*TEXT SEGMENT:*
# New Pics of Rogan (almost 11 weeks)



## *heather* (Jul 30, 2009)

We've been enjoying Rogan so much and learning so much about him I haven't been online much! 
Thought I'd share some recents pics so you can all see how much he's changed!
MY 22 month old daughter loves feeding Rogan, and as you can see, he just lies there and waits for each piece of food! It's pretty darn cute! The other pictures are of my older daughter who is very attached to him too! We all are!!


----------



## *heather* (Jul 30, 2009)

*... just a couple more *

he's the nicest puppy I've ever had!! We're dealing with a little bit of play-nipping and some potty accidents here and there, but seriously, he's so easy! and FUN!


----------



## Purple Poodle (May 5, 2008)

Awww! I want a Poodle puppy! lol He is adorable.


----------



## FUZBUTZ (Aug 23, 2008)

Thank you for sharing all of your adorable kids with us. Rogan has such expressive eyes, he's a real sweetie.


----------



## Harley_chik (Nov 7, 2008)

Oh, he is such a cutie pie!


----------



## bigpoodleperson (Jul 14, 2009)

Those are great pictures!! I actually think they are cuter at this stage then as small puppies. It is great that he is fitting in so well with your family! Keep the updates and pictures coming!


----------



## spoofan (Dec 11, 2008)

Gosh..what a face.
You must love him to pieces.


----------



## Cdnjennga (Jul 30, 2009)

Thanks for the update Heather! He's looking as cute (if not cuter) than ever.  It must be so sweet to see the dynamic between him and your little one.


----------



## thestars (May 2, 2009)

What a gorgeous little boy!!! He is "Hot Stuff"!!! How much is he weighing now?


----------



## *heather* (Jul 30, 2009)

Thanks everyone! It's hard to really capture his look in pictures! He's such a sweetheart!! 
TheStars, he weighs about 12 lbs... was at the vet on Friday last week (the 4th) and he was 11.8lbs, that was at 10 weeks of age.... the vet is saying he'll be about 40-45lbs full grown, which sounds about right to me!  
He's funny, he already sits by the bathroom door when I shower (according to hubby) and whines to get outside if I run to the car to get something! lol Right now, he's curled up under my computer chair! So sweet! He loves me!


----------



## Spoofer (Sep 12, 2009)

What a beautiful puppy! Is he a red or dark apricot? Our puppy, Smurfy (6 months, 25.5", 52 lbs.) is a dark apricot and they look like they're pretty close in color. Is Rogan your first standard poodle? I love how good he is with the kids - what a sweetie! Our vet won't venture any guesses as to how large Smurfy will get. Our older Spoo, L.E. Belle (19 months) outgrew all expectations at 26" and 50.5 lbs (had them both to the vet this week so I know their weights


----------



## tannerokeefe (Dec 14, 2008)

Spoofer said:


> What a beautiful puppy! Is he a red or dark apricot? Our puppy, Smurfy (6 months, 25.5", 52 lbs.) is a dark apricot and they look like they're pretty close in color. Is Rogan your first standard poodle? I love how good he is with the kids - what a sweetie! Our vet won't venture any guesses as to how large Smurfy will get. Our older Spoo, L.E. Belle (19 months) outgrew all expectations at 26" and 50.5 lbs (had them both to the vet this week so I know their weights


6 months and 52 lbs?? Smurfy is a BIG boy!! have you shared pics before?

*GIVEN EXERCISE 1:* In the Rogan thread, how much does the vet expect Rogan to weigh when full grown?
The Rogan thread and the records are unrelated material.

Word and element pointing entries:
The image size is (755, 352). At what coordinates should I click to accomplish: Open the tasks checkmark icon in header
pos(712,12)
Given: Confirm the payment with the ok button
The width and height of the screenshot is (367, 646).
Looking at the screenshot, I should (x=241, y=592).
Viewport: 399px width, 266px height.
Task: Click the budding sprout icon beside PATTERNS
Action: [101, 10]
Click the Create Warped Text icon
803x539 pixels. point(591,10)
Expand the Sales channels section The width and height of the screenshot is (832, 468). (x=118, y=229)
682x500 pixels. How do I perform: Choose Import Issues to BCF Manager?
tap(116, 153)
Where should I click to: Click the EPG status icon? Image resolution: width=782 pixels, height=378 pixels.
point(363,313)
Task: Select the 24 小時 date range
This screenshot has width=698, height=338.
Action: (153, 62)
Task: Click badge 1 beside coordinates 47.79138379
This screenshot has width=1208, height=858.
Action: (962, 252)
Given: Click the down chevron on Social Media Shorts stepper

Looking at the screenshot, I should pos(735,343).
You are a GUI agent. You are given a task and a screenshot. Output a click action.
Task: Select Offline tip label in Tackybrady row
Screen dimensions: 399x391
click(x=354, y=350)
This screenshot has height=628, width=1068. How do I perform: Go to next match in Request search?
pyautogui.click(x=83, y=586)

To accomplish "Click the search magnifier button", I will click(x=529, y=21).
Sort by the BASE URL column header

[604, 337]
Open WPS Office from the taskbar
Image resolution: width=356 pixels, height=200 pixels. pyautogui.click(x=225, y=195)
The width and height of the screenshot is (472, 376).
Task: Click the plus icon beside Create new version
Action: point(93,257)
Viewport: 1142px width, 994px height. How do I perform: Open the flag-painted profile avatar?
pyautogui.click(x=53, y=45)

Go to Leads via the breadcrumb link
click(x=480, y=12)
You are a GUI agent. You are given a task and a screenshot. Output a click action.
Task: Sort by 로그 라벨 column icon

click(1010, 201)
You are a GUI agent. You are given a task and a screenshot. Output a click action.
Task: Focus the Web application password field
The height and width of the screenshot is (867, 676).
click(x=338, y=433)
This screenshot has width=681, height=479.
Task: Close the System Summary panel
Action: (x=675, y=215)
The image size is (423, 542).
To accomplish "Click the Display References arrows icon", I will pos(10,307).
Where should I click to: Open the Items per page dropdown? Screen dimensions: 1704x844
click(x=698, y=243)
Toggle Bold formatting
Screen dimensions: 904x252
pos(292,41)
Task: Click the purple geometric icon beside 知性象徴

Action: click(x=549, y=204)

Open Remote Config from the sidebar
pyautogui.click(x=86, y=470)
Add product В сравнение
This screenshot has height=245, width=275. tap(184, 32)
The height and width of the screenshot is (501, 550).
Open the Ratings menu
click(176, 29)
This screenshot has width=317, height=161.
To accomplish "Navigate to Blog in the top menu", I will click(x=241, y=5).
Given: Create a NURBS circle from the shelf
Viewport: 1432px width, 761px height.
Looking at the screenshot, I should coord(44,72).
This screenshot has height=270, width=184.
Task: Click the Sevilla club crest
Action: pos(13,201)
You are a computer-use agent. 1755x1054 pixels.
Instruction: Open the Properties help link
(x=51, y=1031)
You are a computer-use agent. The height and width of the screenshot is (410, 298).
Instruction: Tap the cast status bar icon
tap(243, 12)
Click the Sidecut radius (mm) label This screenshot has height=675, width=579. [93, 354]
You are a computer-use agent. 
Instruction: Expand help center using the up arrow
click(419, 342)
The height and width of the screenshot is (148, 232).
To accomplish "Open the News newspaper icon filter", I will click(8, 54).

*GIVEN EXERCISE 2:* Convert the lines of the records running from the line that contains "Click the Sidecut" through the line that contains "click(419, 342)", inclusive, into a numbered list, leaving out any blank lines.

*ANSWER 1:* About 40-45 lbs.

*ANSWER 2:*
1. Click the Sidecut radius (mm) label This screenshot has height=675, width=579. [93, 354]
2. You are a computer-use agent. 
3. Instruction: Expand help center using the up arrow
4. click(419, 342)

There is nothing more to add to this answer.